At Home, 12th Sunday after Trinity

We visited Saint Thomas’ Anglican Church in San Francisco today, driving once again from the valley sun into the misty fog enshrouding the City by the Bay.

Saint Thomas’ is a small church, one central aisle, a simple stone altar with a French tabernacle in the center.  It probably seats around eighty souls, one hundred if we squeeze them in.  The sage green tiles and white painted walls that arch to a vaulted ceiling with skylights remind me of a Tuscan chapel.  It is a bright space, even on a gray day like this, and the pretty country Madonna and Child on the pedestal on the Gospel side is a contemplative one, gazing over us.  Yellow flowers bunch in a vase at her feet, next to a flaming blue votive.  Large bouquets of white and gold and fuchsia stand on classic pedestals on either side of the altar.  A crucifix rises above the tabernacle, reminding us of God’s great sacrifice and great act of redemption, of life and love.

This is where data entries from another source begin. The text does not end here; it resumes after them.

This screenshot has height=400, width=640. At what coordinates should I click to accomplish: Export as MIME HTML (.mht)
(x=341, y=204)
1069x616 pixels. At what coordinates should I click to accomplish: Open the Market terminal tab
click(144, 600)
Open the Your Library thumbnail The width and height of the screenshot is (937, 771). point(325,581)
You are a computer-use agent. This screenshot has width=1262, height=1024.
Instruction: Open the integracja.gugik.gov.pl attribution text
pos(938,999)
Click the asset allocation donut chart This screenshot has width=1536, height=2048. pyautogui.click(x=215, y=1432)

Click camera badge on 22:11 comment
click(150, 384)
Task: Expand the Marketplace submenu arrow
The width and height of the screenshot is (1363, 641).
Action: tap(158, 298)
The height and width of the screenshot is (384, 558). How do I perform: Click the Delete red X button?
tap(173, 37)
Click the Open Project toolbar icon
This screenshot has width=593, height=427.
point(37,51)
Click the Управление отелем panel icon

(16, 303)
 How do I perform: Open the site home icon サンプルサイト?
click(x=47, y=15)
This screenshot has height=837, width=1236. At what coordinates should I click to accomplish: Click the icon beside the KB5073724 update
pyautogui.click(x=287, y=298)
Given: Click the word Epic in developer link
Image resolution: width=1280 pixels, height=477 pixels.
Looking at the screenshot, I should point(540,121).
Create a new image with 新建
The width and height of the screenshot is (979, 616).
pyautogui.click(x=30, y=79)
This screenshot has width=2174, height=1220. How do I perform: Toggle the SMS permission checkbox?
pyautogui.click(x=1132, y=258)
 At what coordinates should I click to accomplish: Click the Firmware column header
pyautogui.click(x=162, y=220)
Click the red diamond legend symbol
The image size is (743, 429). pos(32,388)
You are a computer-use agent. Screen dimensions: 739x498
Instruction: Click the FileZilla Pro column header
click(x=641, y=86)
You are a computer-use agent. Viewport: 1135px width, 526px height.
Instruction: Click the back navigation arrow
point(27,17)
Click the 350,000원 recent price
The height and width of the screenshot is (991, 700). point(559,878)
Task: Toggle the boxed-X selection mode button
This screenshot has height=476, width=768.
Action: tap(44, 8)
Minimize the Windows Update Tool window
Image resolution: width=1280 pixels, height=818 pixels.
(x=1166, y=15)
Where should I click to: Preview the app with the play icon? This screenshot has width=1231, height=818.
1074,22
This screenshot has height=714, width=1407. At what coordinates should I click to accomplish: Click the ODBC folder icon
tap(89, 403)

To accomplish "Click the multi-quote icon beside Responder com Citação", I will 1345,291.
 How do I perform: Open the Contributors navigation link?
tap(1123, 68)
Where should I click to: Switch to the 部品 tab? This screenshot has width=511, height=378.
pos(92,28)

From a small choir loft over the narthex entrance four or five voices join and soar to sound like twenty, and our organist trills jeweled notes through the air.  The brisk tempo of the hymns and the liturgy call us to join the great dance, to fly with the angels in this luminous sanctuary.

Our good Deacon McNeely preached on the healing of the man who was both deaf and dumb (Book of Common Prayer Gospel reading for Trinity 12, Mark 7)  Not only could this man not hear, but he could not speak.  His friends brought him to Jesus, and Jesus said, “Ephphatha,” that is, “Be opened.”   The first words the man heard were from Jesus Christ.  The first words were, “Be opened.”  And “straightway his ears were opened and the string of his tongue was loosed, and he spoke plain.”  (Mark 7)

Can we hear?  Do we speak?  Are we deaf and dumb?  Do we simply hear the Word of God for our own benefit, another product to consume?  Or do we speak of God’s great acts too?  Are we opened or are we closed?  Are we alive or are we dead?

Such a simple choice.  Such an important one, I thought.  To be open to God.  To be open to hear and to be open to express him in our lives.

I received the bread and wine, Christ’s Body and Blood, in the Eucharistic sacrifice, the great action celebrated at the Holy Table by a priest in the succession of Saint Peter, dating back through two thousand years.  I stood with the rest of my parish family, the Body of Christ, my palm open to receive the Host, the Son of God.  I stood with all other Christians in time, open to God’s power.

In that moment of union, I could hear, see, taste, touch, the presence of Christ.  My tongue was loosed.  “Thanks be to God,” I prayed.

As I work on the last edits of my third novel, Inheritance, I pray that God will guide me, loose my mind and heart, as I choose the words to speak of his glorious acts, in the past, the present, and the future.